+++ Recorded information +++

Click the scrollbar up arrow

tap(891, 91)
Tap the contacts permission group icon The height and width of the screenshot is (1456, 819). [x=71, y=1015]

+++
+++ Recorded information +++

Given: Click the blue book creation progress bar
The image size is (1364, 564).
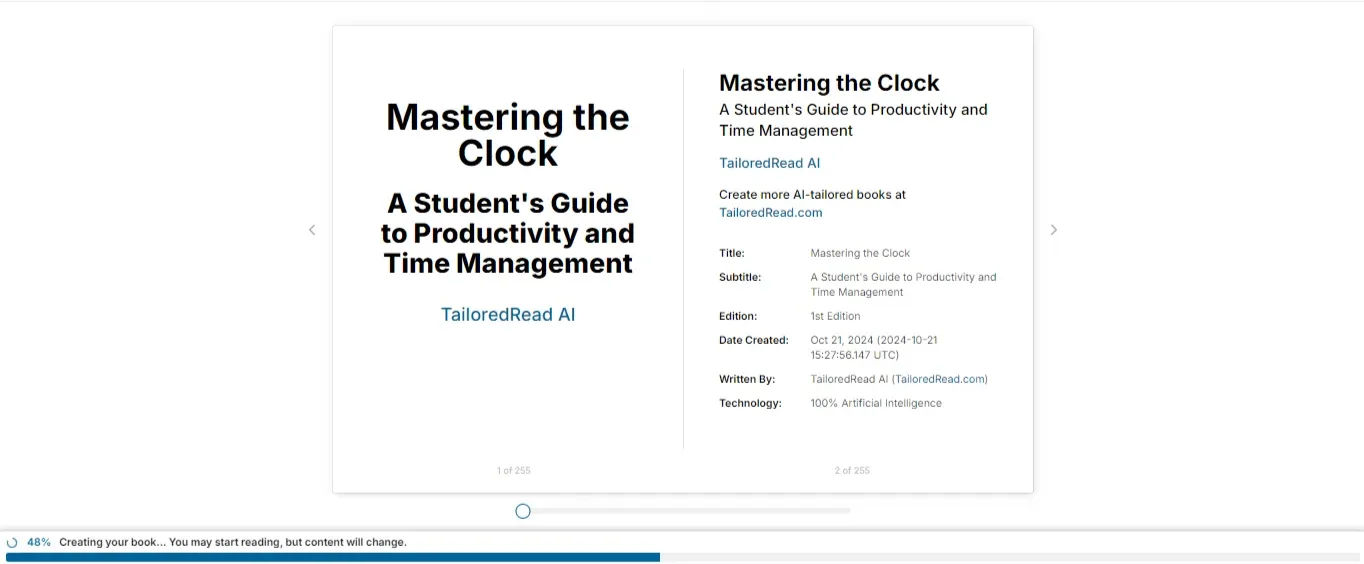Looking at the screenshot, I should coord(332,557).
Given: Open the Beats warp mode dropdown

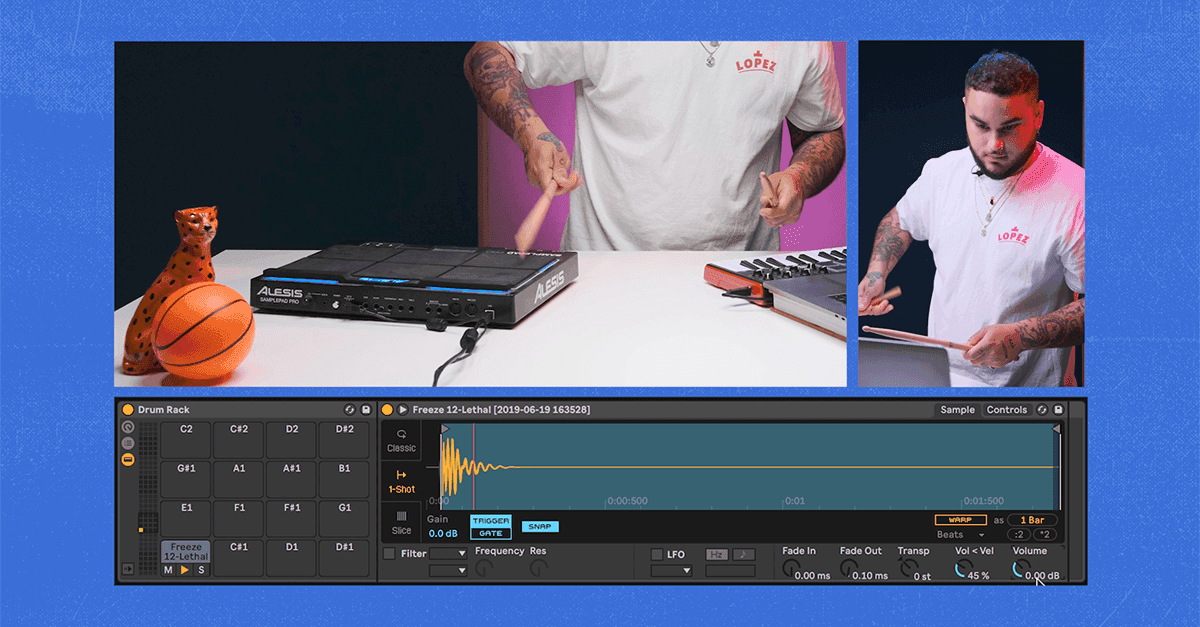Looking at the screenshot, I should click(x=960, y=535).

+++
+++ Recorded information +++

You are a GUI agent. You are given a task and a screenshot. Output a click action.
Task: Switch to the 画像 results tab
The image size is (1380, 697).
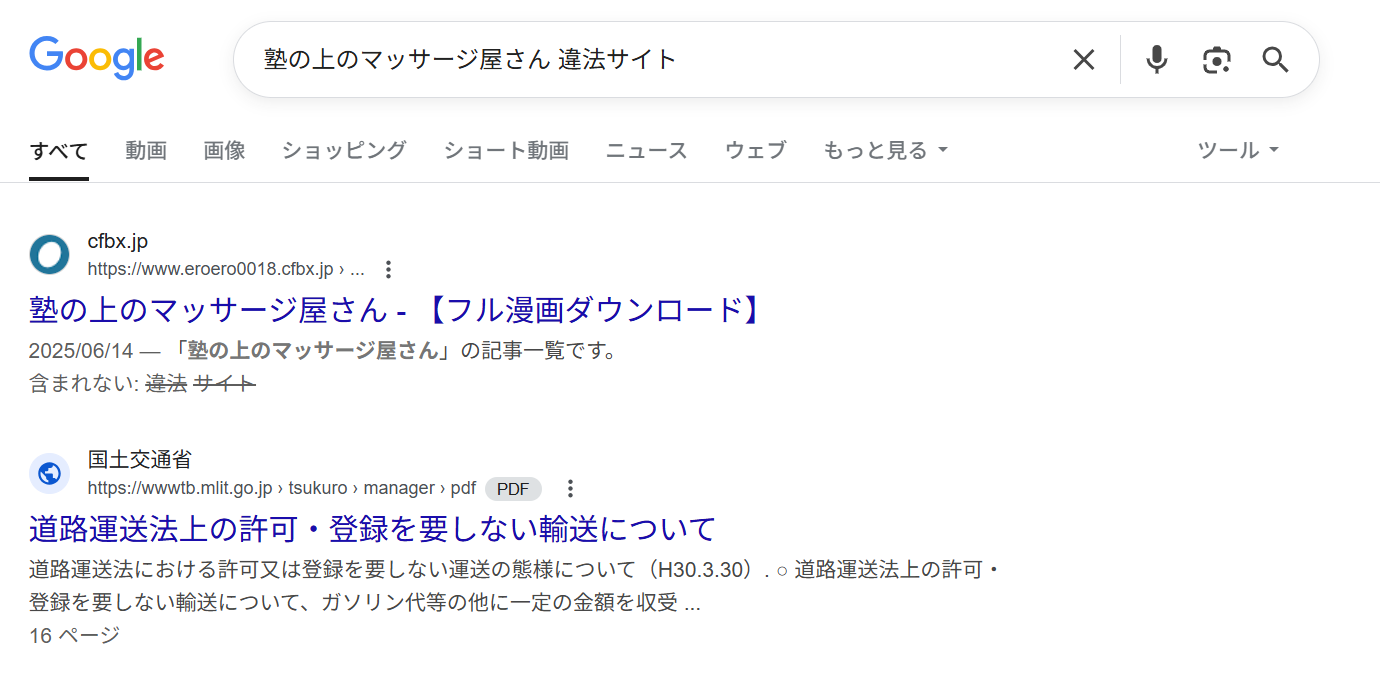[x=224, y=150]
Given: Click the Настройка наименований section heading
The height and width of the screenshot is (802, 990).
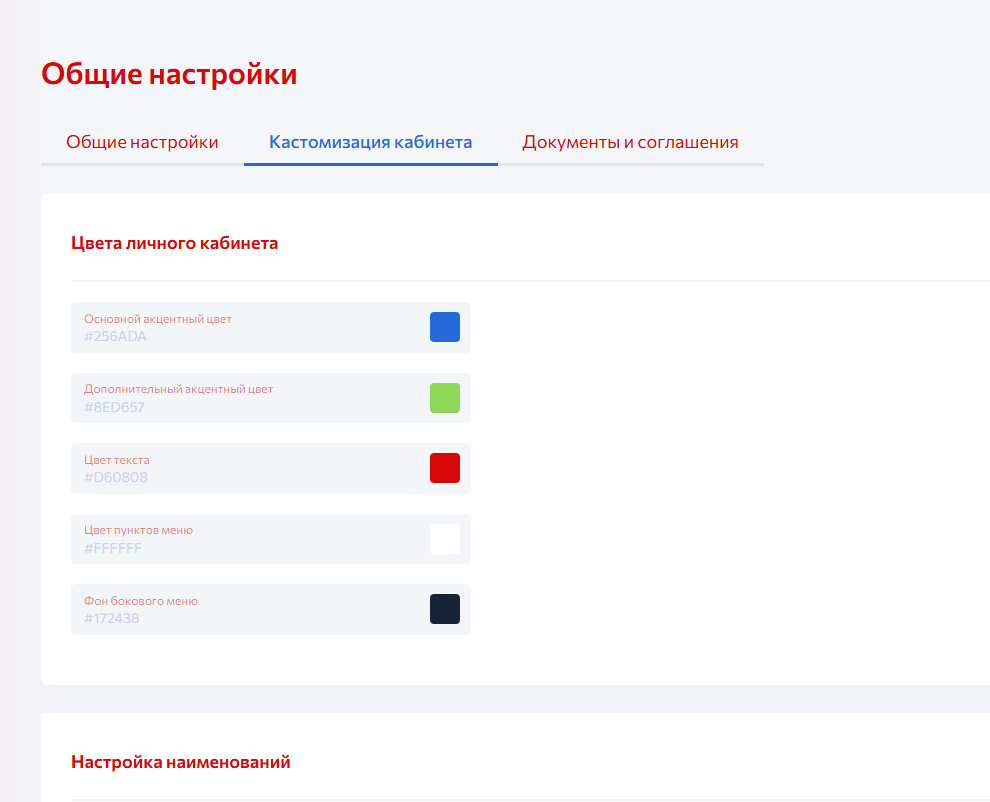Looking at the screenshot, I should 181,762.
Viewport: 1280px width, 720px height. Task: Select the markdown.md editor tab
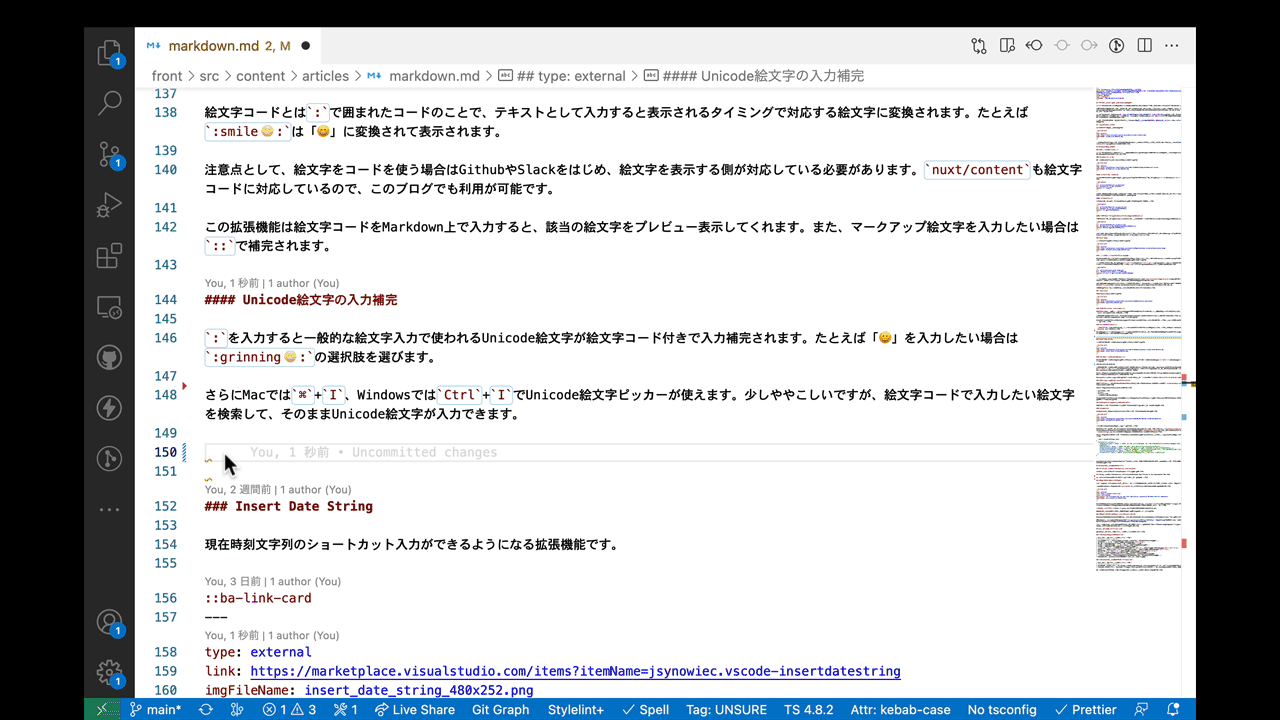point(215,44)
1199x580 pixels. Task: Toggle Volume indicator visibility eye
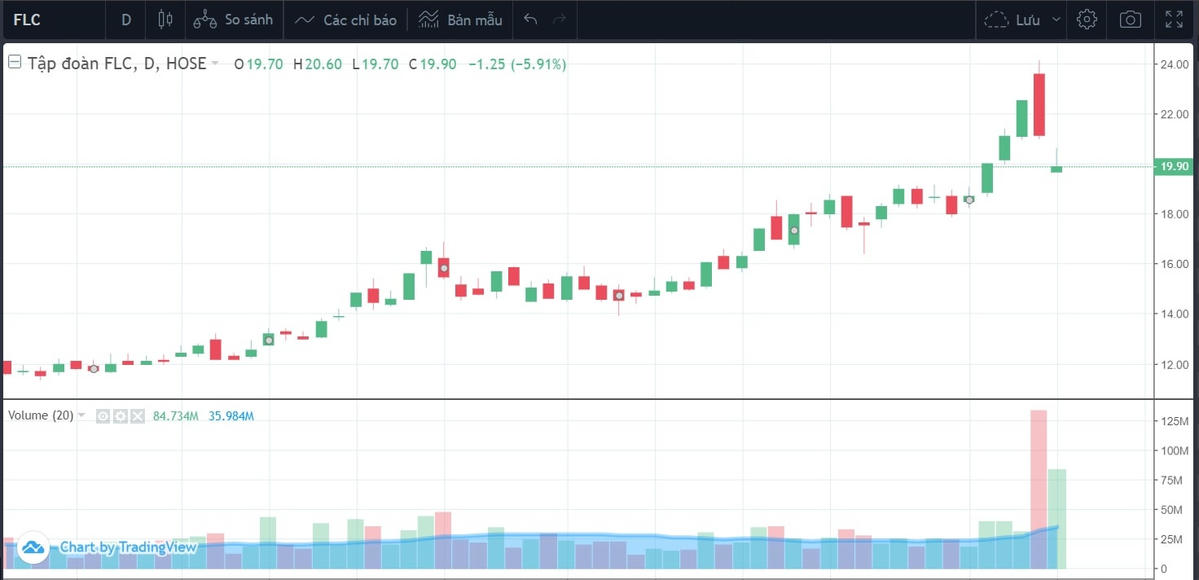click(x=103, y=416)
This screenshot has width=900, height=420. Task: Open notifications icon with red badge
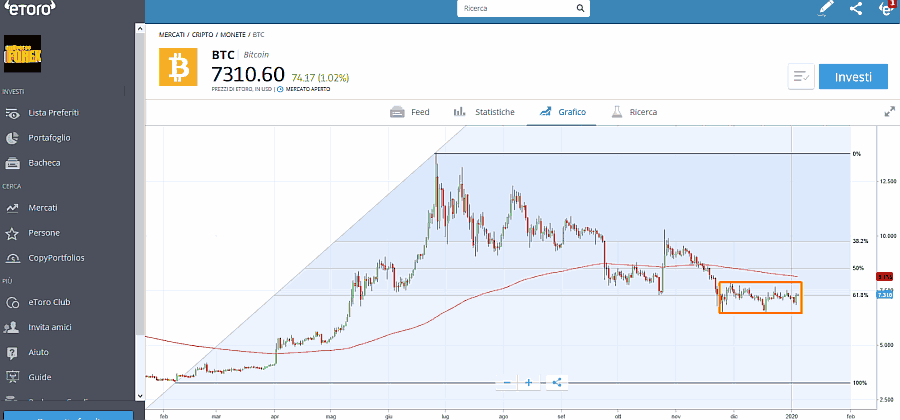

+++

> **Problem**
Of the entries listed above, reproduce only the lines starting at the line containing "Click the scrollbar up arrow" and ending at the line containing "Tap the contacts". Include both, exactly as they stand.

> **Exercise answer**
Click the scrollbar up arrow

tap(891, 91)
Tap the contacts permission group icon The height and width of the screenshot is (1456, 819). [x=71, y=1015]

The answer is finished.